Mentre in tutto il mondo si moltiplicano le denunce sugli ‘inquinanti eterni‘ (Pfas), sostanze praticamente indistruttibili che si accumulano nel tempo nell’aria, nel suolo o nell’acqua, il ministero dell’Ambiente giapponese afferma di non aver ricevuto alcuna segnalazione in merito. “Stiamo sviluppando un metodo scientificamente affidabile per misurare i Pfas e stiamo studiando come regolamentarli“, racconta un funzionario. Nonostante le macchine per assorbire gli odori, i fumi provenienti dall’impianto di Miura tradiscono l’origine di questo fertilizzante, un problema che si nota anche nei campi, ammette Nobuyoshi Fujiwara, 41 anni, gestore di un’azienda agricola in una città vicina. Ha iniziato a usare lo shimogoe l’anno scorso, “per ridurre i costi e per il beneficio sociale” del riciclo dei rifiuti. Ma “non possiamo usarlo nei campi vicino alle case, perché ci sono lamentele per l’odore“. E “bisogna spargere quattro o cinque volte più fertilizzante rispetto ai prodotti chimici convenzionali“, spiega, un carico di lavoro aggiuntivo comune a tutti i tipi di concime, che può scoraggiare alcuni agricoltori.
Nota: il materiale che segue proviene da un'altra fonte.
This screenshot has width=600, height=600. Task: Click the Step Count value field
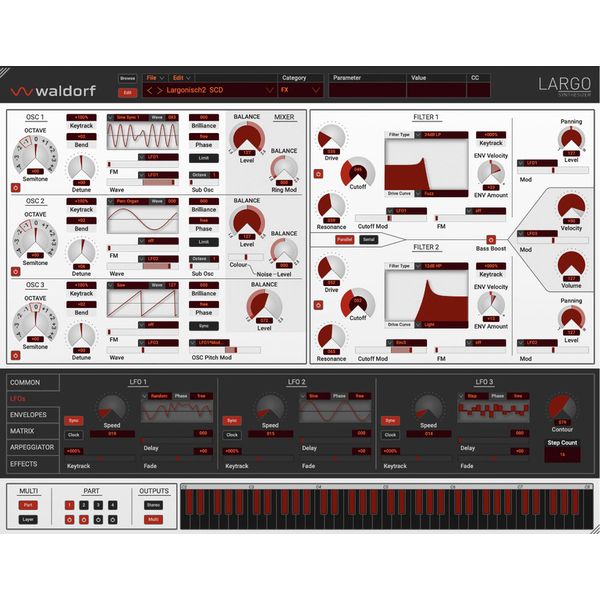[x=562, y=453]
Fujiwara riconosce anche un problema con l’immagine del marchio dei fanghi di depurazione, che si scrive con i caratteri cinesi ‘fango’ e ‘sporco’: “Anche se produciamo alimenti sani, immagino che per chi non ne sa molto, l’impressione di un fertilizzante fatto di escrementi umani non sia molto buona“. Tuttavia, non sta cercando di nascondere il suo utilizzo e vorrebbe che fosse più pubblicizzato. “Un sistema di certificazione ufficiale sarebbe utile per promuovere i nostri prodotti“, pensa.